**Verilen metin**
* * * *
GİRİŞ
Spor müsabakalarının sonucu üzerinde dışarıdan yapılan yasa dışı müdahaleler, sportif rekabetin temelini sarsmakta ve kamuoyunun spora olan güvenini ciddi şekilde zedelemektedir. Türk Ceza Hukuku, bu tür eylemlerle mücadele etmek amacıyla 14 Nisan 2011 tarihinde yürürlüğe giren 6222 sayılı Sporda Şiddet ve Düzensizliğin Önlenmesine Dair Kanun ile spesifik düzenlemeler getirmiştir. Bu tarihten önce şike ve teşvik primi fiilleri, ne 5149 sayılı yürürlükten kaldırılan Kanun’da ne de başkaca kanunlarda açıkça suç olarak tanımlanmamıştı. 6222 sayılı Kanun’un 11. maddesi, “Müsabaka Sonucunu Etkileme Suçu” başlığı altında, bu fiilleri ceza hukuku kapsamına alarak, korunan hukuki yararın dürüst ve adil rekabetin devamlılığı olduğunu açıkça göstermiştir.
İçindekiler
- GİRİŞ
- II. ŞİKE SUÇUNUN TEMEL UNSURLARI VE CEZAİ YAPTIRIMLARI (MADDE 11/1)
* * * *
**Görev ayrıntıları**
Müsabaka sonucunu etkileme suçunu ele alan yukarıdaki metni, son satırdan sonrasını yazarak sürdürün.

**Veri kesiti**
* * * *
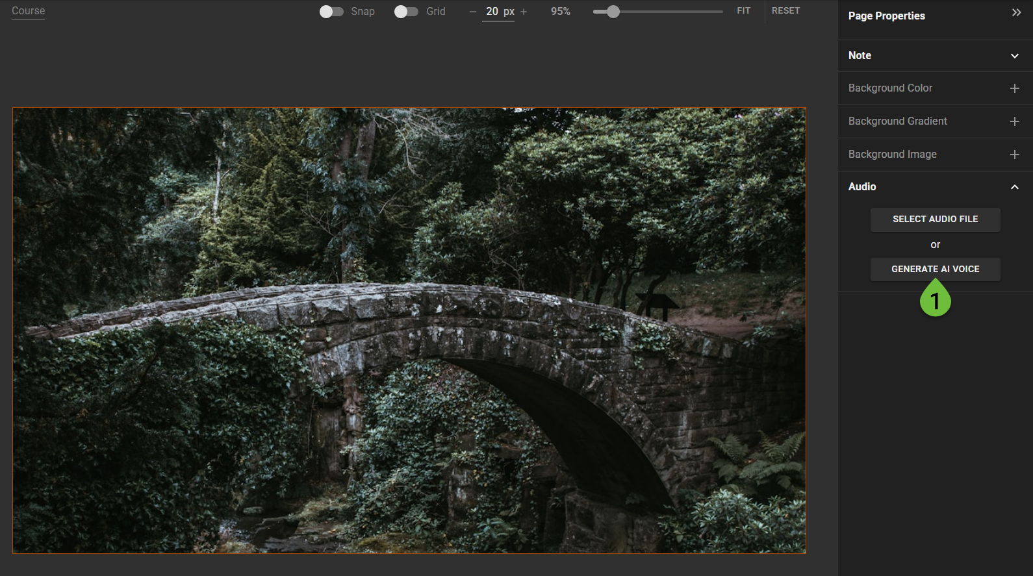This screenshot has height=576, width=1033.
Task: Click the plus icon beside Background Color
Action: [x=1014, y=88]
* * * *
**Görev yanıtı**
- III. SUÇUN TAMAMLANMASI, TEŞEBBÜS VE İŞLENEMEZ SUÇ MESELESİ
- IV. TEŞVİK PRİMİ SUÇU: HUKUKİ AYRIM VE CEZADA İNDİRİM KURALI
- V: FAİLLER, İŞTİRAK VE NİTELİKLİ HALLER
- VI: HUKUKİ MEKANİZMALAR VE CEZAİ YAPTIRIMLAR
- VII: YARGILAMA USULÜ VE İSPAT SORUNLARI
- SONUÇ
1.1. 6222 Sayılı Kanun’un Doğuşu ve Amacı: Hukuki Yararın Tanımı
6222 sayılı Kanun’un getirdiği temel yenilik, spor müsabakalarının dürüstlüğünü sağlamayı merkeze almıştır. Kanun koyucunun amacı, yalnızca şiddet olaylarını önlemek değil, aynı zamanda sporun içinden kaynaklanan etik dışı eylemleri de cezalandırarak, halkın spor müsabakalarına ve sonuçlarına olan inancını korumaktır. Bu suç, genellikle futbol müsabakaları bağlamında gündeme gelse de, Kanun kapsamındaki tüm spor dallarını ve organizasyonlarını kapsar. Suçun cezai yaptırımları, müsabakanın sonucunu etkileme amacıyla menfaat temin etme şeklindeki eylemlere odaklanarak, sporun ticari ve sosyal boyutundaki dürüstlük ilkesini güvence altına almayı hedefler.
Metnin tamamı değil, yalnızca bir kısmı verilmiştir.